• **Exercise requirements**:
A. In the passage on Baháʼís in the Soviet Union, extract the text from "By the time" to "also in Artez.".
B. List every year given in the passage on Baháʼís in the Soviet Union.
C. According to the passage on Baháʼís in the Soviet Union, what plan did Shoghi Effendi initiate?

By the time the effects of the October Revolution began to spread across the Russian Empire transforming it into the Soviet Union, Baháʼís had spread through much of Soviet territory. However, with the Soviet policy of religious oppression, the Baháʼís, strictly adhering to their principle of obedience to legal government, abandoned its administration and any properties were nationalized. By 1938 most communities across the Soviet Union had lost contact with the Baháʼís elsewhere. In 1953 Baháʼís started to move to the Soviet Republics in Asia, after the head of the religion at the time, Shoghi Effendi, initiated a plan called the Ten Year Crusade. At the culmination of this plan, in 1963, various centers were restored in the region including Armenia, and at the time there was a Baháʼí community not only in Yerevan but also in Artez.

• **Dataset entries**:
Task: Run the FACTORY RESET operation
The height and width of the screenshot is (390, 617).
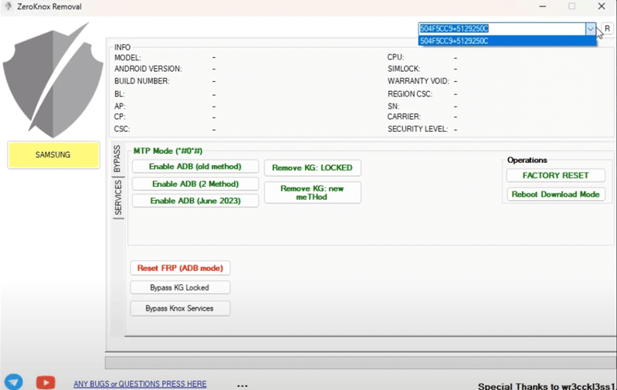Action: [x=555, y=175]

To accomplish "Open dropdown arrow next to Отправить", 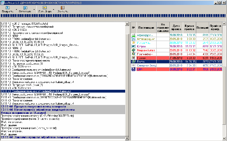I will tap(34, 10).

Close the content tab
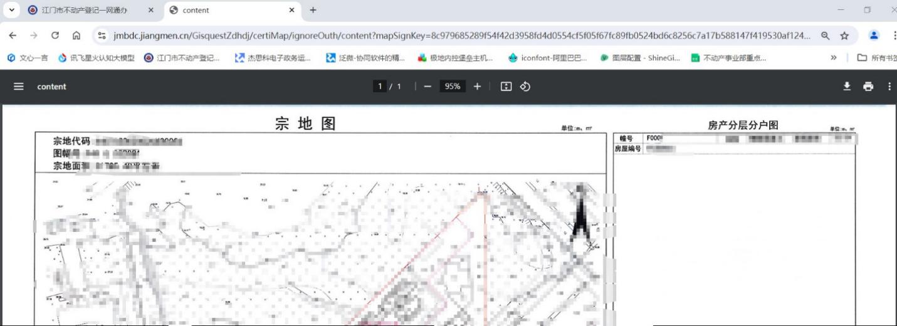click(x=291, y=10)
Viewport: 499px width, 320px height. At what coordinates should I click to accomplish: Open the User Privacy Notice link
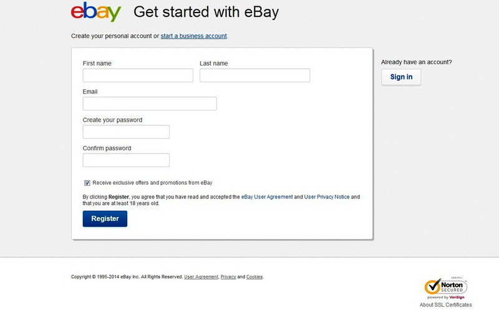click(x=327, y=197)
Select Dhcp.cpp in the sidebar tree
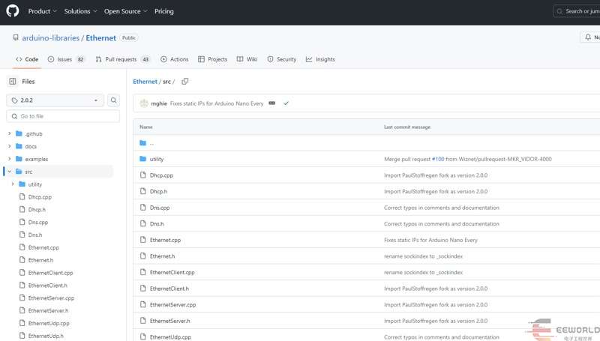This screenshot has height=341, width=600. (x=40, y=197)
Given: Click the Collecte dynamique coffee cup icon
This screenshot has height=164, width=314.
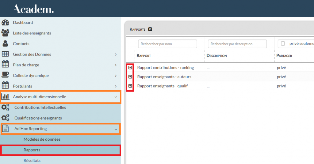Looking at the screenshot, I should (5, 75).
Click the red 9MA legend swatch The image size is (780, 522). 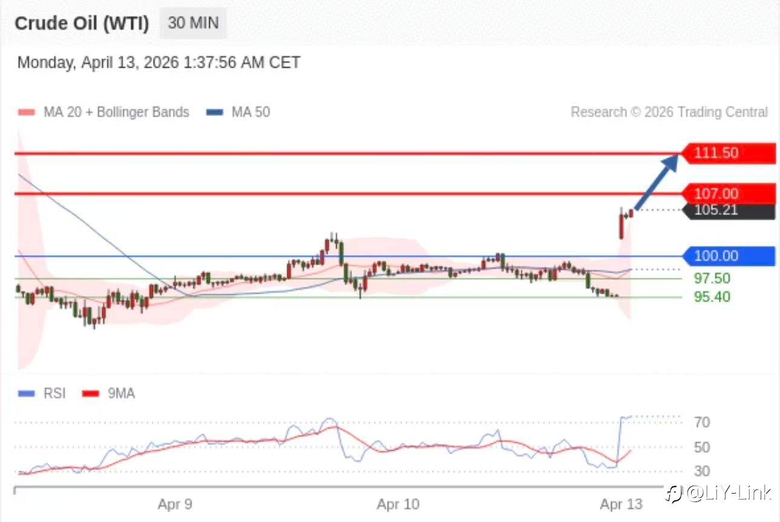click(x=91, y=394)
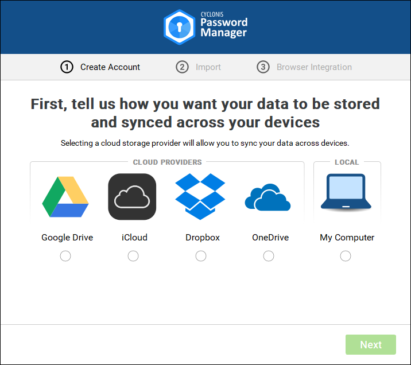Click the My Computer text label
Viewport: 411px width, 365px height.
pos(347,238)
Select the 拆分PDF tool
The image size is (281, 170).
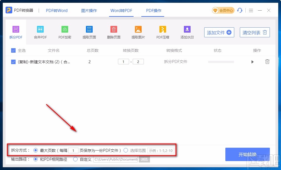click(x=16, y=31)
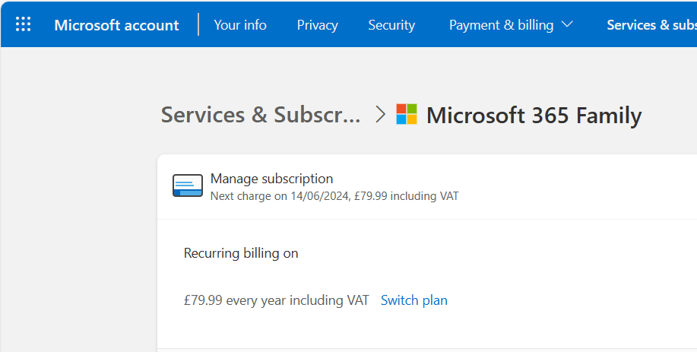Click the Switch plan link
Image resolution: width=697 pixels, height=352 pixels.
pyautogui.click(x=413, y=300)
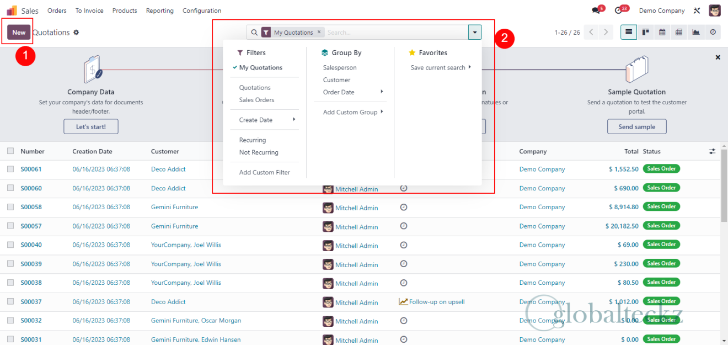The image size is (728, 345).
Task: Select the checkbox for order S00061
Action: point(10,169)
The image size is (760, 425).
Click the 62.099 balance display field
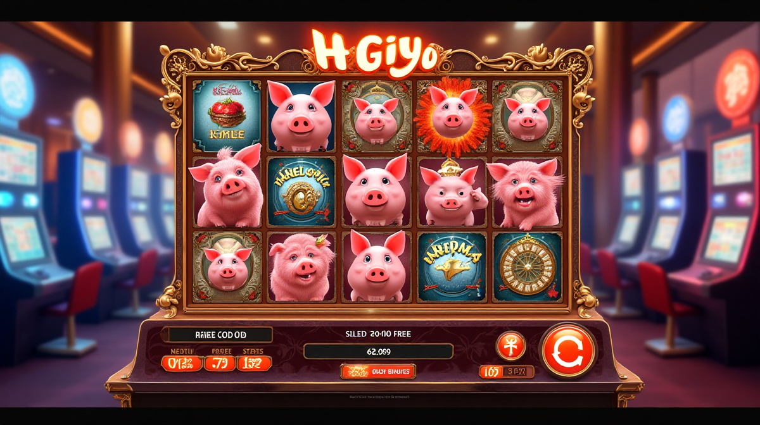click(378, 351)
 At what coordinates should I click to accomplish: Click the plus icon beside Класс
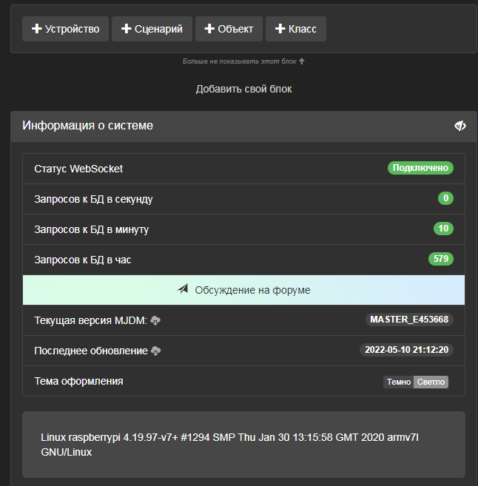[x=280, y=29]
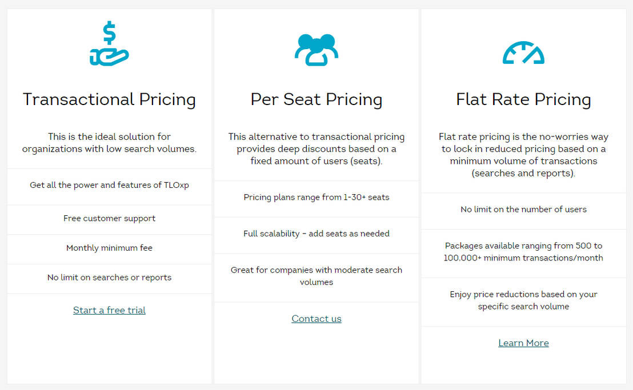Select the Great for companies with moderate search volumes row
The image size is (633, 390).
pos(317,276)
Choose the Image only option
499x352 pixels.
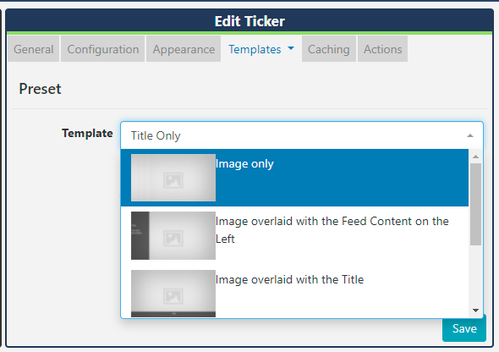(x=294, y=178)
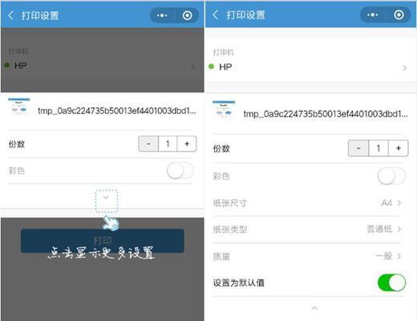Go back using left panel back arrow
This screenshot has height=321, width=417.
tap(10, 15)
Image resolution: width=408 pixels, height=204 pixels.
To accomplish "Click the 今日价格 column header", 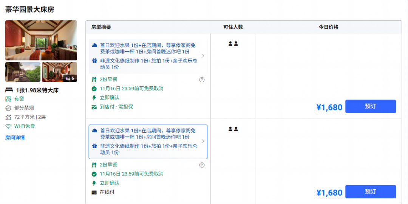I will 329,27.
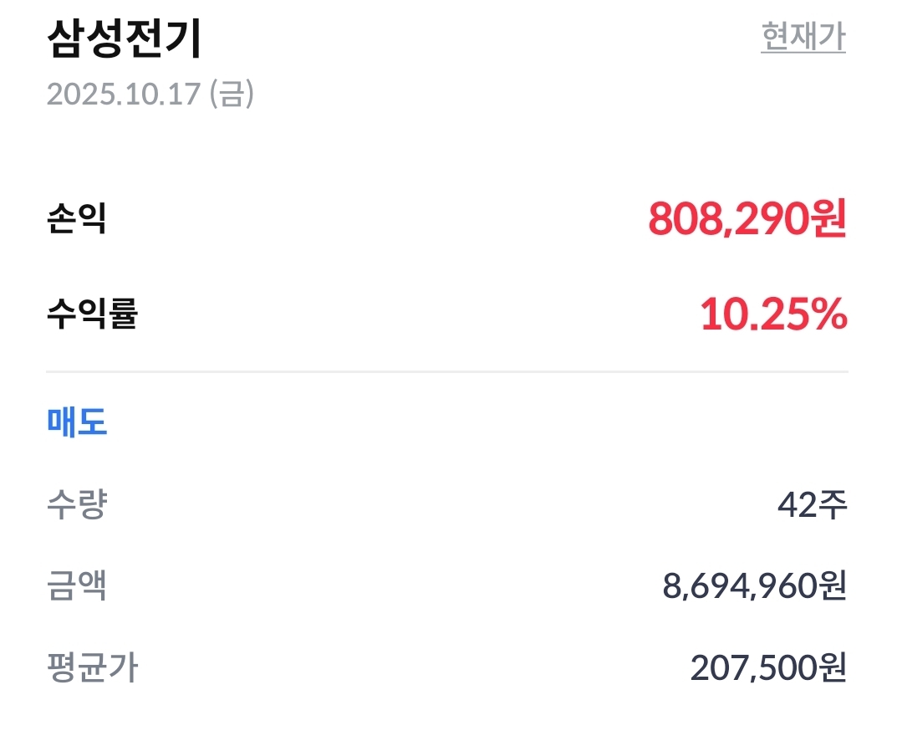This screenshot has height=741, width=897.
Task: Click the 주 unit after 42
Action: (833, 504)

• **Response list**:
A.
By the time the effects of the October Revolution began to spread across the Russian Empire transforming it into the Soviet Union, Baháʼís had spread through much of Soviet territory. However, with the Soviet policy of religious oppression, the Baháʼís, strictly adhering to their principle of obedience to legal government, abandoned its administration and any properties were nationalized. By 1938 most communities across the Soviet Union had lost contact with the Baháʼís elsewhere. In 1953 Baháʼís started to move to the Soviet Republics in Asia, after the head of the religion at the time, Shoghi Effendi, initiated a plan called the Ten Year Crusade. At the culmination of this plan, in 1963, various centers were restored in the region including Armenia, and at the time there was a Baháʼí community not only in Yerevan but also in Artez.

B.
1938
1953
1963

C. The Ten Year Crusade.